Lawrence Feld, a New York-based defense lawyer and adjunct professor at New York Law School who is not involved in Brockman’s case, told Automotive News that a finding that a defendant is competent to stand trial can be part of an appeal “after a trial if he’s convicted and sentenced.”

It’s possible that defense lawyers could request another competency evaluation should Brockman’s health change, though the judge is not required to grant one, said Feld, also a former assistant U.S. attorney in the Southern District of New York’s criminal division.

Brockman’s lawyers in recent weeks have disclosed additional details in court filings about Brockman’s health challenges since the competency hearing, including a COVID-19 diagnosis and two hospitalizations this year.

Reynolds spokesman Greg Uland said last week in an email that “the allegations involving Mr. Brockman focus on activities he engaged in outside of his professional responsibilities with Reynolds [and] Reynolds and have nothing to do with his previous role as chairman and CEO of the Company. Mr. Brockman has had no role with Reynolds [and] Reynolds since stepping down as chairman and CEO in November 2020.”
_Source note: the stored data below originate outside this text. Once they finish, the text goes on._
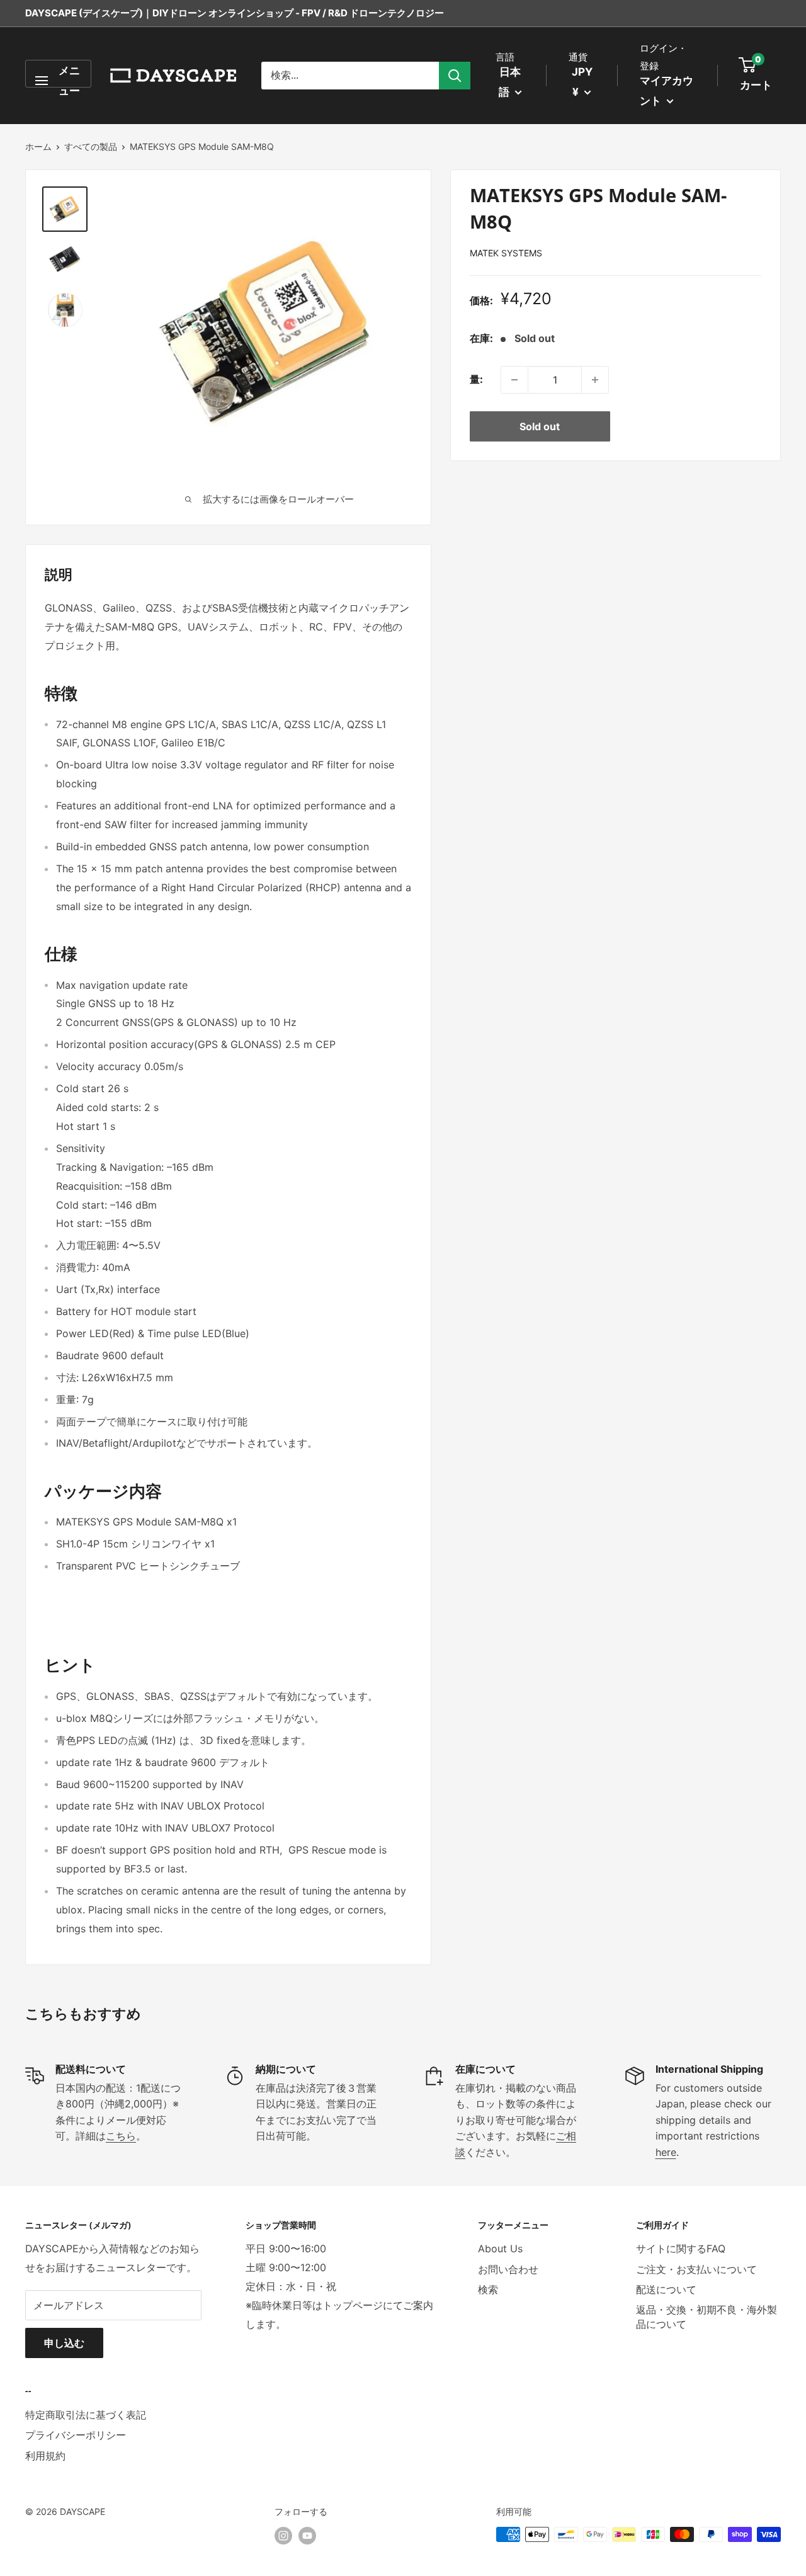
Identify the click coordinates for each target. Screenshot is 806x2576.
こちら (121, 2135)
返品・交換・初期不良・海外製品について (706, 2316)
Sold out (539, 426)
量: (476, 379)
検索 (488, 2289)
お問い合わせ (508, 2269)
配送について (666, 2289)
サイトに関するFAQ (680, 2248)
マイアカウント (666, 90)
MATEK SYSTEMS (506, 253)
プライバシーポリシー (75, 2435)
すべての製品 (90, 146)
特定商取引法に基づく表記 (85, 2414)
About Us (500, 2248)
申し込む (64, 2343)
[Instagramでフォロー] (283, 2536)
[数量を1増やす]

While Brockman has had no position leading Reynolds since then, the government as recently as January wrote in a court filing that the former CEO controlled the company’s ownership using offshore structures, which Brockman’s lawyers have denied.
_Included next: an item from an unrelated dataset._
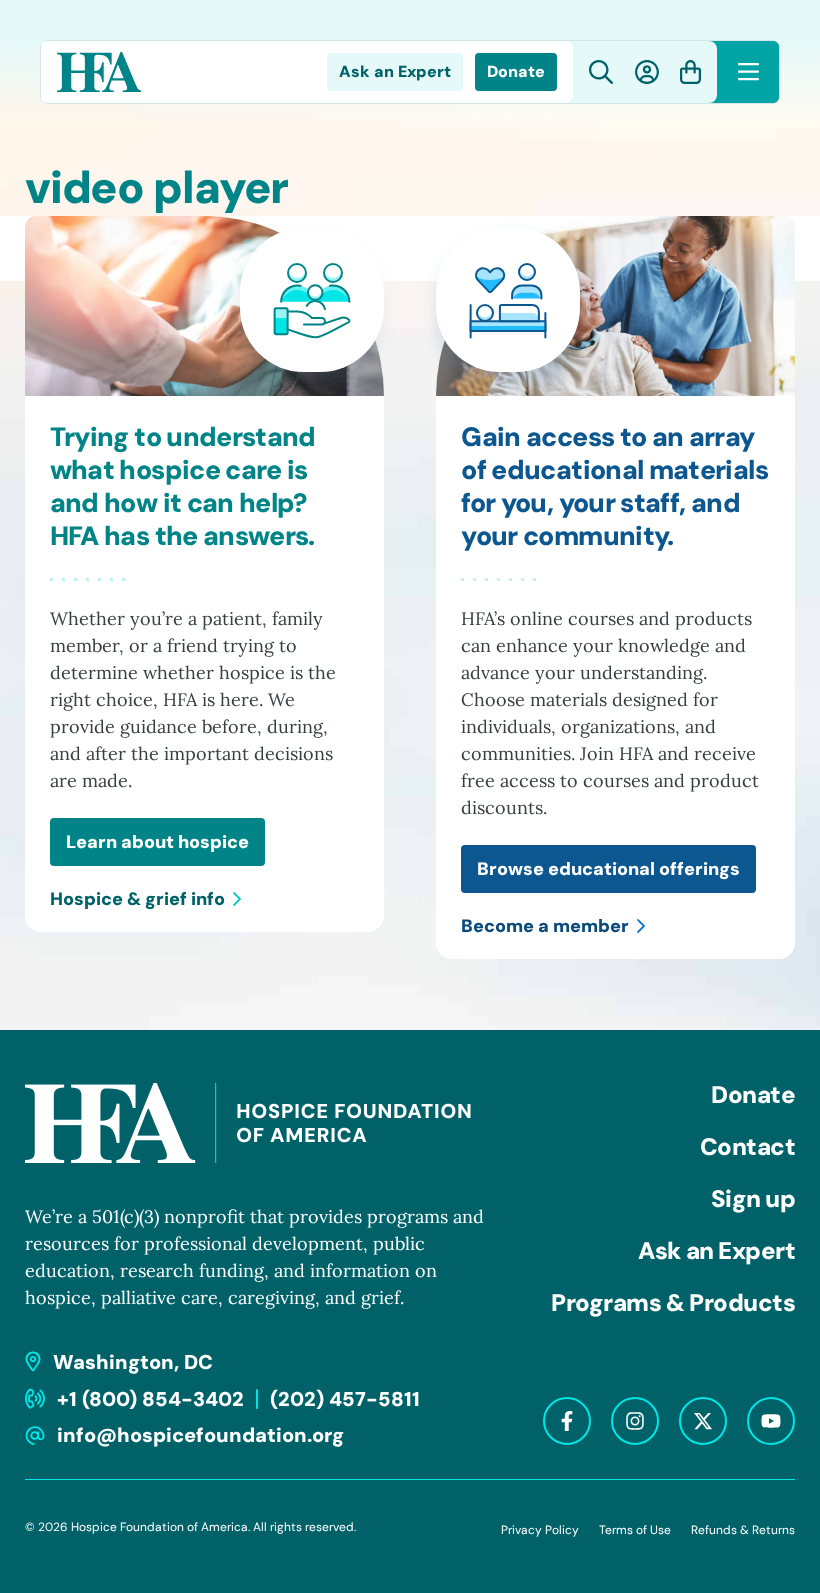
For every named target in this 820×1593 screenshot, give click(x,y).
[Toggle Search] (601, 72)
Brockman merged his privately held Universal Computer Systems with then-publicly traded Reynolds and Reynolds in 2006. In a transcript of a deposition Brockman gave in January 2019 in a civil antitrust case involving Reynolds that was included in a government court filing, Brockman said Reynolds was a subsidiary of a company called Dealer Computer Services, itself owned by Universal Computer Systems Holding Inc.

An entity called Spanish Steps — one of the companies identified in the prosecutors’ case as allegedly controlled by Brockman — owned Universal Computer Systems Holding, Brockman said, according to the deposition transcript. He added that the A. Eugene Brockman Charitable Trust, of which he and several family members were beneficiaries, owned “substantially, all” of Spanish Steps, while two individuals owned less than 1 percent each of Spanish Steps.

It is unknown whether that ownership structure is current. Reynolds and Reynolds is not implicated in the government’s case against Brockman.